··· Provided records
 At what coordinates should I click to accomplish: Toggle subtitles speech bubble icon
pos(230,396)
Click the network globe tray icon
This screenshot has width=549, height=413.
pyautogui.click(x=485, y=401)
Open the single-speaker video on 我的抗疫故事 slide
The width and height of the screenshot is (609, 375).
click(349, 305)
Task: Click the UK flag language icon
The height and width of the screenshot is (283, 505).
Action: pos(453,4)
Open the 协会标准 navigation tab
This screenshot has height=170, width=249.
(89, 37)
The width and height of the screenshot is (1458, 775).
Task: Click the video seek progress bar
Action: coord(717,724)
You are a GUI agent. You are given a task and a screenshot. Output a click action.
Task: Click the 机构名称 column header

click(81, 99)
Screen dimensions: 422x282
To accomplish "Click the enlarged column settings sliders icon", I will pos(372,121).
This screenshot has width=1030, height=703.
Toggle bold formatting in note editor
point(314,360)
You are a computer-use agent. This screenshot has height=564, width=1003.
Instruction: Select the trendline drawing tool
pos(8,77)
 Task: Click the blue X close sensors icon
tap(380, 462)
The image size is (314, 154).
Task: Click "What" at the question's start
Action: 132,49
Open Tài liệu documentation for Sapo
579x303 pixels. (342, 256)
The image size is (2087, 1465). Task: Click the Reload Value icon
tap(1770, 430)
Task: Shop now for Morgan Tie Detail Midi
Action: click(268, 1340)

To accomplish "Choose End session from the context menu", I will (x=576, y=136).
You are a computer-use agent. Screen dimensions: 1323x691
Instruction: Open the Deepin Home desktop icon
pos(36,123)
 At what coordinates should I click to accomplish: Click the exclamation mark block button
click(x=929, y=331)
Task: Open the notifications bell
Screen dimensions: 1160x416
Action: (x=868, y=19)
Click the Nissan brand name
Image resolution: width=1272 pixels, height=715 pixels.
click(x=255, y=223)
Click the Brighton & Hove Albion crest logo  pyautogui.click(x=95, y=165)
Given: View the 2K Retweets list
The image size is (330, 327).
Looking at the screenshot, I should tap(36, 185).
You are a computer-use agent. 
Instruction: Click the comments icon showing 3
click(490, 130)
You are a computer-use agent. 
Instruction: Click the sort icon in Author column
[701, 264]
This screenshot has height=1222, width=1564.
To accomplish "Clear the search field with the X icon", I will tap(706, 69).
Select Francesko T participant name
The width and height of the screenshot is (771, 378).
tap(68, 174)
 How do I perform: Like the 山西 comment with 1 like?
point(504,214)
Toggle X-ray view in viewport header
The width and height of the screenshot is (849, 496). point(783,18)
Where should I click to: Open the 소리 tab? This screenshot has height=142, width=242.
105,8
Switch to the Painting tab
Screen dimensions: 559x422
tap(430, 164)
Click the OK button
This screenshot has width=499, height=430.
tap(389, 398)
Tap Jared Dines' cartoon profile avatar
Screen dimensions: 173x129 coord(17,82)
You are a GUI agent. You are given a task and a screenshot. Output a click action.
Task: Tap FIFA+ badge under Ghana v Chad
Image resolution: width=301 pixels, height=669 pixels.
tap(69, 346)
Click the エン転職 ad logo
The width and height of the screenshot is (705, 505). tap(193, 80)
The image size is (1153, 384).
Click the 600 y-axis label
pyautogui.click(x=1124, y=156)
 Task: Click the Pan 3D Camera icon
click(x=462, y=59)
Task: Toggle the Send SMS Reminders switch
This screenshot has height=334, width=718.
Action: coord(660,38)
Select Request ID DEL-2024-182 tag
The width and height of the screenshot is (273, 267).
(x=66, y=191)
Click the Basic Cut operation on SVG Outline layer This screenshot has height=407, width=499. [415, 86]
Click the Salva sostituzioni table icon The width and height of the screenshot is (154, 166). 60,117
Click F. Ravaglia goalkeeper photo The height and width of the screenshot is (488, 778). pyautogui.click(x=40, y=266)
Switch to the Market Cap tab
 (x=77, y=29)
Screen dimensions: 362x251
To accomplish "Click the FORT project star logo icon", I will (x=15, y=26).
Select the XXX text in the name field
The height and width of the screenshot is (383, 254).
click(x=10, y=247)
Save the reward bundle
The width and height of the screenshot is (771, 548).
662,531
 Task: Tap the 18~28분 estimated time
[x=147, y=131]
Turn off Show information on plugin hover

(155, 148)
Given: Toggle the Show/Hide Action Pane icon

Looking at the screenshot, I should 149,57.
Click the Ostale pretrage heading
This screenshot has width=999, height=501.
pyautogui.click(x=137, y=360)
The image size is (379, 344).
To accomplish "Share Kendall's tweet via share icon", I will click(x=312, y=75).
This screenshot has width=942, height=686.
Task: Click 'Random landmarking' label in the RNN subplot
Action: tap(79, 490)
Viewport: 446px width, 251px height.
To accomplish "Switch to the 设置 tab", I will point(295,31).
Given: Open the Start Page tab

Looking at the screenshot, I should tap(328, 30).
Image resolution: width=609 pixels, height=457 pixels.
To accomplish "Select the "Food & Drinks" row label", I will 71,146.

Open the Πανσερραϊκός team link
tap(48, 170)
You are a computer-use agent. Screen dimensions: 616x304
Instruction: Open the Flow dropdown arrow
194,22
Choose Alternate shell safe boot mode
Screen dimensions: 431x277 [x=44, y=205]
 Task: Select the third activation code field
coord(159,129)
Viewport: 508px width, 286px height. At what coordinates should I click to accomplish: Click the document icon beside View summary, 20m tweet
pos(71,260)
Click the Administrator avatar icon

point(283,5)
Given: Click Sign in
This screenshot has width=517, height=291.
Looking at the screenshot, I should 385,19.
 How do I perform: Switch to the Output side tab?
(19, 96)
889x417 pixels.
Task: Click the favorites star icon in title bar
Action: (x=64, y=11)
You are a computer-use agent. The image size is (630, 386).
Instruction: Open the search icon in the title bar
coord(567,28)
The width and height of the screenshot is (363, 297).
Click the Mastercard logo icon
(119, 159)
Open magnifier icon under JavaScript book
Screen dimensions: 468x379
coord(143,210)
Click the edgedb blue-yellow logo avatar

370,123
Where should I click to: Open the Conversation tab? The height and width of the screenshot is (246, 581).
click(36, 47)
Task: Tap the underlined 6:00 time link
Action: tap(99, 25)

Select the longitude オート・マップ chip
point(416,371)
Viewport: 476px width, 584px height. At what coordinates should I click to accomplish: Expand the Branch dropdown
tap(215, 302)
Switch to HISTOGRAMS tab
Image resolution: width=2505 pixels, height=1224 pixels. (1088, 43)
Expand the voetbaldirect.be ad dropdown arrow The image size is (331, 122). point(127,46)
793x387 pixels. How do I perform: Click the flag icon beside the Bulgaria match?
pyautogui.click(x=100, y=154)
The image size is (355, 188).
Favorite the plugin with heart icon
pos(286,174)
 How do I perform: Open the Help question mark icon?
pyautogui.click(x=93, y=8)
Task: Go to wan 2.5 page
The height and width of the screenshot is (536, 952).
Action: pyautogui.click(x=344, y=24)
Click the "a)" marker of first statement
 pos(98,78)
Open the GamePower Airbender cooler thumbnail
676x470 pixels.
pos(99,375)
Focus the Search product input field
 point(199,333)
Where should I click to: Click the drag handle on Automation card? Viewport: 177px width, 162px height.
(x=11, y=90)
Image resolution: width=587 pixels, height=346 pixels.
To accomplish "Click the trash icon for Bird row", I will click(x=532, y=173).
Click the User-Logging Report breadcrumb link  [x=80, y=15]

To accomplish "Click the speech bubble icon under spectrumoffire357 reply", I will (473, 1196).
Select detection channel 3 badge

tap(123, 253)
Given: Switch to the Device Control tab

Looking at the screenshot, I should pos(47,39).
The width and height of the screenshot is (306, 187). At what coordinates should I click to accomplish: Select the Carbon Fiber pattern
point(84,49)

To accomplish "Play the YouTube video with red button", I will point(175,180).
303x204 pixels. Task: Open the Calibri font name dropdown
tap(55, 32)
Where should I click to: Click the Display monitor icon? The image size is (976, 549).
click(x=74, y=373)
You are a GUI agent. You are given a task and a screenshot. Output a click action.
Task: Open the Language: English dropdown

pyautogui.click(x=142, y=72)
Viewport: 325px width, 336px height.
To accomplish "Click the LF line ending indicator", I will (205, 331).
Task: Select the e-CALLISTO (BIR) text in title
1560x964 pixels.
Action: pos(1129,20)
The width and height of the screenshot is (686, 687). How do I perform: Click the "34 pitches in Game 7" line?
······
● **What to work on**
Write down exactly the span of lines above from the one containing "Screen dimensions: 422x282" to the one containing "You are a computer-use agent. Screen dimensions: 1323x691", both ends included.

● **Solution to the problem**
Screen dimensions: 422x282
To accomplish "Click the enlarged column settings sliders icon", I will pos(372,121).
This screenshot has width=1030, height=703.
Toggle bold formatting in note editor
point(314,360)
You are a computer-use agent. This screenshot has height=564, width=1003.
Instruction: Select the trendline drawing tool
pos(8,77)
 Task: Click the blue X close sensors icon
tap(380, 462)
The image size is (314, 154).
Task: Click "What" at the question's start
Action: 132,49
Open Tài liệu documentation for Sapo
579x303 pixels. (342, 256)
The image size is (2087, 1465). Task: Click the Reload Value icon
tap(1770, 430)
Task: Shop now for Morgan Tie Detail Midi
Action: click(268, 1340)

To accomplish "Choose End session from the context menu", I will (x=576, y=136).
You are a computer-use agent. Screen dimensions: 1323x691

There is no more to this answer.